Si l’évolution du discours des critiques de musique se pose en termes relativement simples — il s’agit de constater l’abandon d’une critique poétique et sociale au profit d’une critique de jugement qui repose, dans le meilleur des cas, sur une connaissance encyclopédique —, son analyse est plus complexe. D’une part parce que l’on ne peut s’arrêter sur l’exercice de style des auteurs faute de confondre fond et forme, d’autre part parce que les orientations de cette critique (critique de jugement) et la verve littéraire des auteurs se retrouvent, du moins en apparence, à d’autres périodes historiques1.

L’analyse de l’article de Henry-Jacques sur le concerto « Adélaïde » est à ce titre tout à fait éclairant : le style, tout d’abord, est irréprochable. L’auteur parle en son nom (« je serais toujours heureux quand les disques m’apporteront du Mozart »), raconte une histoire (« de cette œuvre, écrite en 1766, au cours du premier voyage à Paris, nous n’avons que la partie de violon, la basse chiffrée et les tuttis »), illustre son texte d’un document historique (une lettre de Mozart à la princesse Adélaïde), donne des précisions sur le travail particulier qu’il comporte (« c’est M. Marius Casadesus qui a complété et achevé le Concerto »), donne même des informations précises sur cet arrangement (« ce qui, par exemple, n’est pas du tout de Mozart, c’est la cadence imaginée par Paul Hindemith au premier mouvement »), porte un jugement de valeur (« quant au jeu de Menuhin, il est charmant, fin, spirituel, avec une tendance au raffinement qui peut devenir de la dessiccation ») avant de faire la réclame du disque et de l’éditeur (« ce qui importe, c’est d’entendre et de posséder cette œuvre nouvelle dont il faut remercier la maison Gramophone »). Mais l’analyse de ce texte fait apparaître deux choses : il n’y a pas de lien entre les parties (c’est une succession d’informations à visée encyclopédique qui ne parviennent pas à s’unifier ni à soutenir le jugement final). L’objectif de cet article reste de vanter les mérites de la firme et d’assurer la réclame du disque. À partir de ce double constat, on comprend que seul le dernier chapitre compte, soit 14 lignes sur 113. Cette stratégie est hélas la marque de fabrique de la plupart des articles consacrés aux disques…

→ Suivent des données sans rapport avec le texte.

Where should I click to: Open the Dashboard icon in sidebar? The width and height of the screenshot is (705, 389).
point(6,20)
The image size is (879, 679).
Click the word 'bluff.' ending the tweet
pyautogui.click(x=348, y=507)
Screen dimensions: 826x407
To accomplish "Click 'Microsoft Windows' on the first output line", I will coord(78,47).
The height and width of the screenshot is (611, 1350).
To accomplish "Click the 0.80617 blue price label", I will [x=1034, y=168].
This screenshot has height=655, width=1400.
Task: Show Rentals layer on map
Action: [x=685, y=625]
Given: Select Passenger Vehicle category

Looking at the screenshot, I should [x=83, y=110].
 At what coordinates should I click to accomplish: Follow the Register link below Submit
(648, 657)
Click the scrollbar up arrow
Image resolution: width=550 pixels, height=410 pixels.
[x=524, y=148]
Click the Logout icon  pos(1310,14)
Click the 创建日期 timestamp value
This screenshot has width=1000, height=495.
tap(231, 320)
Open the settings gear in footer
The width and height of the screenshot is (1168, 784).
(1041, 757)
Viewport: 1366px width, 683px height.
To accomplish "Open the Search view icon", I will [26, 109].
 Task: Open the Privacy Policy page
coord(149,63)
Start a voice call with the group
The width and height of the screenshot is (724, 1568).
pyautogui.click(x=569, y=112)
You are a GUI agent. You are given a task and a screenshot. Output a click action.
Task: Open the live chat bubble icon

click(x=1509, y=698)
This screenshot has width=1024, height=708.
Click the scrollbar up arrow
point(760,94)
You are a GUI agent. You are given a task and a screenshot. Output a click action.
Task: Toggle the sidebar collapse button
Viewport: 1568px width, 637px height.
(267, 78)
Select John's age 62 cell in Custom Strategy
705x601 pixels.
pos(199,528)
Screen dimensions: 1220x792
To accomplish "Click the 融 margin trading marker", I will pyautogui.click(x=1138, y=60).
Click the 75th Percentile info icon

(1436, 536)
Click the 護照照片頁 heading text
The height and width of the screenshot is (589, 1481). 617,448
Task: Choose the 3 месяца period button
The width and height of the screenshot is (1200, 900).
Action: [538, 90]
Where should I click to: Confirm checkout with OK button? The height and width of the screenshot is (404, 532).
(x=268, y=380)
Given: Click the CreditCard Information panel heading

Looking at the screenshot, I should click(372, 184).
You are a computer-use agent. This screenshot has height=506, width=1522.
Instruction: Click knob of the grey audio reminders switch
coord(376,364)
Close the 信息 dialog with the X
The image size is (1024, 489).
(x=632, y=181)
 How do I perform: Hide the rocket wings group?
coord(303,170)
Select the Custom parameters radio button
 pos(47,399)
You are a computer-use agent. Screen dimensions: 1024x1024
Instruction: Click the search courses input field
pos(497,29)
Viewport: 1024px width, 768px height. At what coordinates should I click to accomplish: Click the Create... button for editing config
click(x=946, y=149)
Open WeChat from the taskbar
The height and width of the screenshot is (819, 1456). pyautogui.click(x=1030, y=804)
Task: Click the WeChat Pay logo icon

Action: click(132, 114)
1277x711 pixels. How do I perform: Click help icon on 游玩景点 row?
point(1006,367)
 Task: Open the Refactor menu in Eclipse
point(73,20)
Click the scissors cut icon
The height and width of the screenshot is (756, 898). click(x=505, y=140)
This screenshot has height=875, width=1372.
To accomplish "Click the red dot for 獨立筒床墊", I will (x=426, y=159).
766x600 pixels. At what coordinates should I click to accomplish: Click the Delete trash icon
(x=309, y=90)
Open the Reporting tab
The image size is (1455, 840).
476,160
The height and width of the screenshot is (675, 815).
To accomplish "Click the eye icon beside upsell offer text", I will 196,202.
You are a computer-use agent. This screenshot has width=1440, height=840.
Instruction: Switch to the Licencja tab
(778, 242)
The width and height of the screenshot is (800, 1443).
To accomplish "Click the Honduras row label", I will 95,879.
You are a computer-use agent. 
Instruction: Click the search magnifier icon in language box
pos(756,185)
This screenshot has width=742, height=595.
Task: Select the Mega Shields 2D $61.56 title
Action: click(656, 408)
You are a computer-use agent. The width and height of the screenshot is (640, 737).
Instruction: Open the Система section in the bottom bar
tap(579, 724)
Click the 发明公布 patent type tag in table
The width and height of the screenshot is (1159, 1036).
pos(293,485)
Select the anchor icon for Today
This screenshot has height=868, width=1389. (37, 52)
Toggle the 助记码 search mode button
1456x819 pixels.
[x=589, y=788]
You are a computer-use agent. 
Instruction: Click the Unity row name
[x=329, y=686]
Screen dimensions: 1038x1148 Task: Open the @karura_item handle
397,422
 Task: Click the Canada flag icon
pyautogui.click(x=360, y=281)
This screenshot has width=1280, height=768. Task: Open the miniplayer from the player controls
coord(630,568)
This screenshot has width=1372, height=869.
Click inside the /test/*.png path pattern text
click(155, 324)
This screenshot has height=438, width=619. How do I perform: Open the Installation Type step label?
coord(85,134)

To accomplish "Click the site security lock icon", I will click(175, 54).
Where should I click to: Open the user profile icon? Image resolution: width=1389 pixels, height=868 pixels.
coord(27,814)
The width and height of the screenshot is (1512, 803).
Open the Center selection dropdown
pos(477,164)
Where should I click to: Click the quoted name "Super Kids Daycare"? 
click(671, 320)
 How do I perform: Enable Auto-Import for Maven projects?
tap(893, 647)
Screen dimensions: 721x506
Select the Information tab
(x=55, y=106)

Ainsi, le basculement entre la critique de disque et la critique de concert paraît lié aux objectifs poursuivis, mais également au sens que les acteurs donnent à l’objet du commentaire : lorsque l’on défend un spectacle au XIXe siècle, on s’arroge sans doute le droit de juger ; mais l’objet de cette critique est de défendre une certaine idée de l’art ou bien encore une position sociale. Attaquer le Sacre ou le défendre, c’est se positionner sur un échiquier dont les pièces en mouvement représentent autant de courants de pensées, c’est faire de la politique.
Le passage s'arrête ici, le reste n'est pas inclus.